A proteomic approach toward the selection of proteins with enhanced intrinsic conformational stability

Journal of Proteome Research (2006)5: 2720-2726

A detailed understanding of the molecular basis of protein folding and stability determinants partly relies on the study of proteins with enhanced conformational stability properties, such as those from thermophilic organisms. In this study we set up a methodology aiming at identifying the subset of cytosolic hyperstable proteins using Sulfurispharea sp., a hyperthermophilic archaeon, able to grow between 70-97°C, as a model organism.
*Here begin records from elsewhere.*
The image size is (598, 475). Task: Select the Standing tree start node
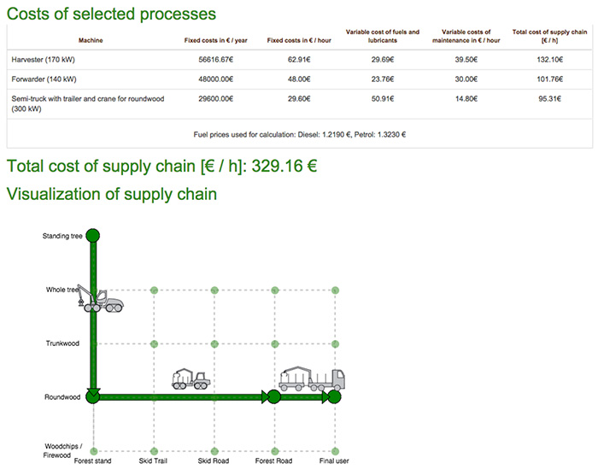click(x=94, y=235)
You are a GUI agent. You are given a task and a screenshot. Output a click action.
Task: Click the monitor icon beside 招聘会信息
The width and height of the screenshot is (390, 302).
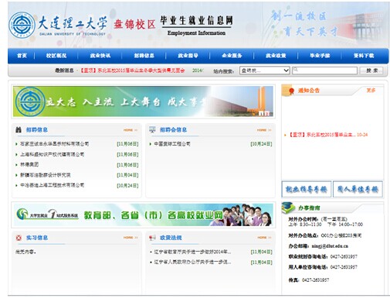click(x=152, y=129)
We have thermally and chemically perturbed the cytosolic proteome as a function of time (up to 96h incubation at 90°C), and proceeded with analysis of the remaining proteins by combining one and two dimensional gel electrophoresis, liquid chromatography fractionation, and protein identification by N-terminal sequencing and mass spectrometry methods. A total of 14 proteins with enhanced stabilities which are involved in key cellular processes such as detoxification, nucleic acid processing and energy metabolism were identified including a superoxide dismutase, a peroxiredoxin and a ferredoxin. We demonstrate that these proteins are biologically active after extensive thermal treatment of the proteome. The relevance of these and other targets is discussed in terms of the organism’s ecology. This work thus illustrates an experimental approach aimed at mining a proteome for hyperstable proteins, a valuable tool for target selection in protein stability and structural studies.